Title in the Goods shall not pass to the Buyer until the Seller has been paid in full for the Goods.
8. RETURN OF UNUSED GOODS
All goods are sold on a firm sale basis, i.e. the Seller will not take back any goods not required or sold by the Buyer, unless otherwise agreed, in which case the following terms apply. Any returns must be authorized by a representative of the Seller before any credit will be given. Where the Seller agrees to accept the return of goods that are not damaged the Buyer will be responsible for the cost of carriage and will ensure that they are carefully packaged to avoid any damage in transit. The Seller will not be obliged to accept any goods that are damaged in any way. The Seller will only accept returns that appear in the Sellers current Publication List. Credit of amounts due or paid in will only be given for goods that are in saleable condition.
9. LIMITATION OF LIABILITY
The Seller shall not be liable for any all loss or damage suffered by the Buyer in excess of the contract price. In no event shall Seller be liable for any incidental or consequential damages including, without limitation, for lost profits or damages in the nature thereof.

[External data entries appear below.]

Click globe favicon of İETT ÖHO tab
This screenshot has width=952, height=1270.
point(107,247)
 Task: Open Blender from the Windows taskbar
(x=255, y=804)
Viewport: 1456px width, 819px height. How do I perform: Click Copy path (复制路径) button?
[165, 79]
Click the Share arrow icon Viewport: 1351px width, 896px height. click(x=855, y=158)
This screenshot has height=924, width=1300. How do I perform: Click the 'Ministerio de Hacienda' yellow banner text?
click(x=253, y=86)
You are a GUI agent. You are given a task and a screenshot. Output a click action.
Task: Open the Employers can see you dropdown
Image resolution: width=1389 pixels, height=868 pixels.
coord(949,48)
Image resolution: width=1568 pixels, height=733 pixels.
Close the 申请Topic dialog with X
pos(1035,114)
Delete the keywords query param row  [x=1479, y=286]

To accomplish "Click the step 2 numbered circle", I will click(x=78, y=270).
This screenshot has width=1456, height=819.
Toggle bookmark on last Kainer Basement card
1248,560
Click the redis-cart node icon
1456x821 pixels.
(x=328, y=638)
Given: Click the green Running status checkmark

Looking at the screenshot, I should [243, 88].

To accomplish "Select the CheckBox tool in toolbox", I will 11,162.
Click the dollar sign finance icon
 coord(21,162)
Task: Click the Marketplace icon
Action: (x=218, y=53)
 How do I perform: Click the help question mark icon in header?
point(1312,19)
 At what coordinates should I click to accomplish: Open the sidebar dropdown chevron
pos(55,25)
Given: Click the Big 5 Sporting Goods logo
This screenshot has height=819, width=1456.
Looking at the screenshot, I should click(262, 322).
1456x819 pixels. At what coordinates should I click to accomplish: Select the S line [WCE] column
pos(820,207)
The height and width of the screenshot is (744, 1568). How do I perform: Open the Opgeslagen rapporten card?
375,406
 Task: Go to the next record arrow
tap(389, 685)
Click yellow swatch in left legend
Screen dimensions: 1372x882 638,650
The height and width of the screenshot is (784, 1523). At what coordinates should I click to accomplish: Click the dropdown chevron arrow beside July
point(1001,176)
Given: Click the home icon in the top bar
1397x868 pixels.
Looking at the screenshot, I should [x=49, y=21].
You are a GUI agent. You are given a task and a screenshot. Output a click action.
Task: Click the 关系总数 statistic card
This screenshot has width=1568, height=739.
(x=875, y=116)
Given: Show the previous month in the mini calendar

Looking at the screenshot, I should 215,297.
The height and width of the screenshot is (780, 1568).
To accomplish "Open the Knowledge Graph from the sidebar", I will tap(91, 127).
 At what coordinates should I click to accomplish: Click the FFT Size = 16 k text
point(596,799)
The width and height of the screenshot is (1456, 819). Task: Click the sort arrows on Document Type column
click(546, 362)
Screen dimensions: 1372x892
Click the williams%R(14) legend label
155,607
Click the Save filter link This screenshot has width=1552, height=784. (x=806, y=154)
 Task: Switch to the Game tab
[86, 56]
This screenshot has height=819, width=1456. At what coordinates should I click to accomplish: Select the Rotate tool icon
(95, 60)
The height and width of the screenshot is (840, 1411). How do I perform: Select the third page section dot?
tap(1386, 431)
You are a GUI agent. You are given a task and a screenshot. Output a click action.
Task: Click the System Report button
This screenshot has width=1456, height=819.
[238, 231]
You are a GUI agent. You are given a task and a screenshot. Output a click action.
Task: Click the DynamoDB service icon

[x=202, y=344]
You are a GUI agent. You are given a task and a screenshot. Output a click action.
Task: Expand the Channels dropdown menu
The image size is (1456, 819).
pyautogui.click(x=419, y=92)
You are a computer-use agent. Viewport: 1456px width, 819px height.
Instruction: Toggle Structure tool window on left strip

10. INTELLECTUAL PROPERTY RIGHTS
All Intellectual Property Rights produced from or arising as a result of the performance of this Agreement shall, so far as not already vested, become the absolute property of the Seller, and the Buyer shall do all that is reasonably necessary to ensure that such rights vest in the Seller by the execution of appropriate instruments or the making of agreements with third parties.
11. FORCE MAJEURE
The Seller shall not be liable for any delay or failure to perform any of its obligations if the delay or failure results from events or circumstances outside its reasonable control, including but not limited to acts of God, strikes, lock outs, accidents, war, fire, breakdown of plant or machinery or shortage or unavailability of raw materials from a natural source of supply, and the Seller shall be entitled to a reasonable extension of its obligations. If the delay persists for such time as the Seller considers unreasonable, it may, without liability on its part, terminate the contract.
12. RELATIONSHIP OF PARTIES
Nothing contained in these Terms and Conditions shall be construed as establishing or implying any partnership or joint venture between the parties and nothing in these Terms and Conditions shall be deemed to construe either of the parties as the agent of the other.
13. ASSIGNMENT AND SUB-CONTRACTING
The contract between the Buyer and Seller for the sale of Goods shall not be assigned or transferred, nor the performance of any obligation sub-contracted, in either case by the Buyer, without the prior written consent of the Seller.
The failure by either party to enforce at any time or for any period any one or more of the Terms and Conditions herein shall not be a waiver of them or of the right at any time subsequently to enforce all Terms and Conditions of this Agreement.
If any term or provision of these Terms and Conditions is held invalid, illegal or unenforceable for any reason by any court of competent jurisdiction such provision shall be severed and the remainder of the provisions hereof shall continue in full force and effect as if these Terms and Conditions had been agreed with the invalid, illegal or unenforceable provision eliminated.
16. GOVERNING LAW AND JURISDICTION
This Agreement shall be governed by and construed in accordance with the laws of State of Massachusetts and the parties hereby submit to the exclusive jurisdiction of the State of Massachusetts courts.